Hundreds of Chicagoans converge on the ICE field office in the Loop to protest deportations and prison camps along the border. Photo by Aaron Cynic.
Though the Trump administration, its loyalists, and others on the right have said that both the raids and detaining migrants in prison camps is necessary to combat “illegal immigration,” seeking asylum at a port of entry is not illegal. Speaking through an interpreter, a man named Pedro told his story to the crowd on Saturday.
“When I decided to come to the United States, there wasn’t time to think about it,” he said. “Cartel members murdered my dad and my uncle in my house in front of me.”
Pedro, who was detained for five months after seeking asylum, talks about his experience. Photo by Aaron Cynic.
Pedro said he received threats to his family and left the next day with his wife, mother, brother, and two year-old daughter. He and his family crossed the border at San Ysidro, a district of San Diego that rests alongside the Mexican border. His family was separated, with his wife and daughter detained for four days, his mother held for a month in Los Angeles, his brother in Miami for three months, and Pedro himself held in a prison in Iowa for five months.

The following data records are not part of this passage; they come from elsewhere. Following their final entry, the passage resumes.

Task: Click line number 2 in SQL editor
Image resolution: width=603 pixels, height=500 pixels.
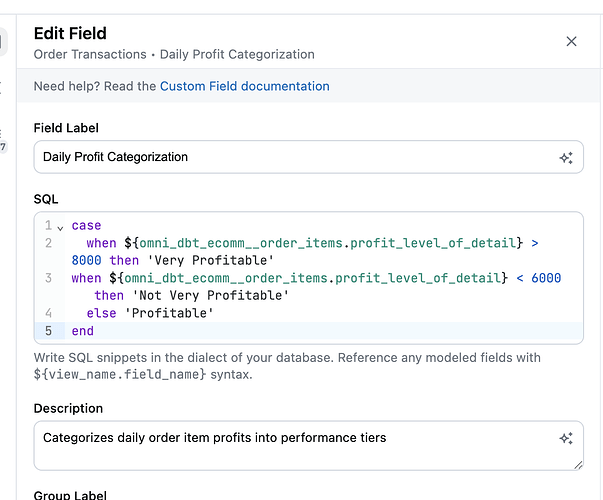Action: tap(47, 243)
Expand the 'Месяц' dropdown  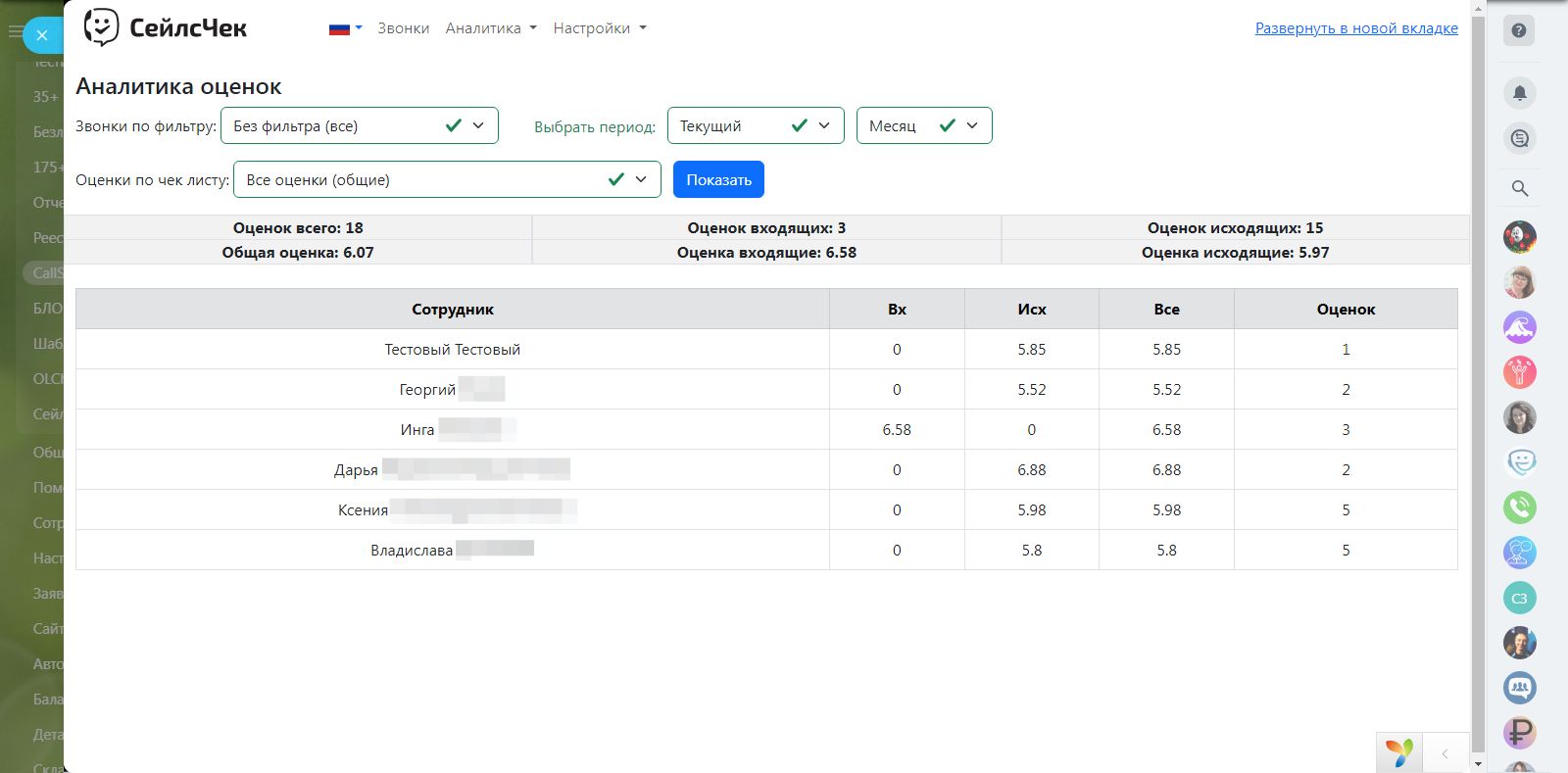point(923,125)
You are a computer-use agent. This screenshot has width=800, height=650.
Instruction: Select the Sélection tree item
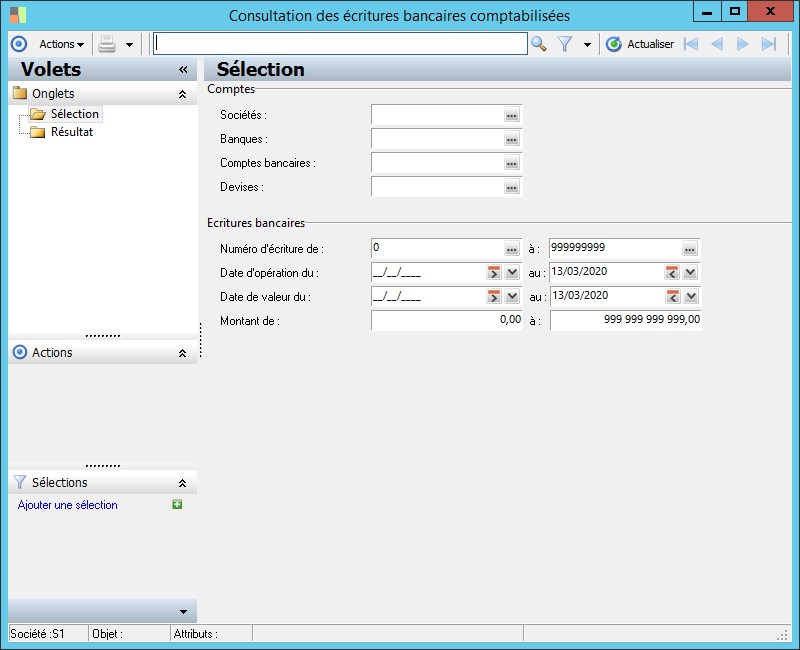click(74, 114)
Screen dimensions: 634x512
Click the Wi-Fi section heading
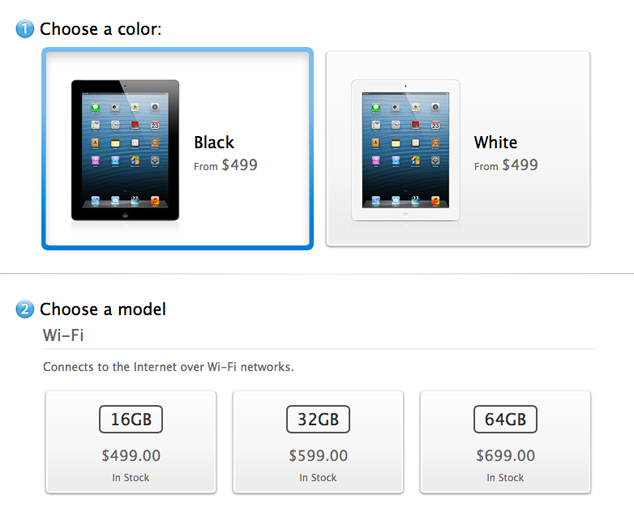click(63, 335)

“I had never set foot in a jail," he said. “I behaved well my whole life, and now I was in jail because someone had done something to me.”
Hundreds of people gather in the Loop to protest prison camps on the border and ICE raids in Chicago. Photo by Aaron Cynic.

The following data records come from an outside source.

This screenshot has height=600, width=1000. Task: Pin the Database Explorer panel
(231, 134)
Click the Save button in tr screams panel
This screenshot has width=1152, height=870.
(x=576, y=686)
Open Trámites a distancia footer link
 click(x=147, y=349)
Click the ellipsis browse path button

Mahalea Velasco, a 12 year-old child whose father was deported 8 years ago, had questions for the crowd and for the Trump administration on Saturday:
“Millions of white children have the right to a family. I am Latina. Aren’t I a child? I’m here because President Trump says ICE will attack thousands of families separating children from parents. Millions of them are children of color. I ask you, aren’t they children? I’m one out of six million US citizens and two million dreamers with an undocumented parent. Aren’t they children? Don’t they deserve the right to a family?”
Some local politicians also participated Saturday, including Congressman Chuy Garcia, Congresswoman Jan Schakowsky, Lt. Governor Juliana Stratton, and Alderman Carlos Ramirez-Rosa.
“Let us ask ourselves what we value, which side are you on,” asked Garcia. “We know what side the president and most Republicans are on. The side of calling Mexicans rapists, the side of the Muslim ban, the side caging and breaking up families. They are on the side that is allowing children to die in US custody in cages and camps.”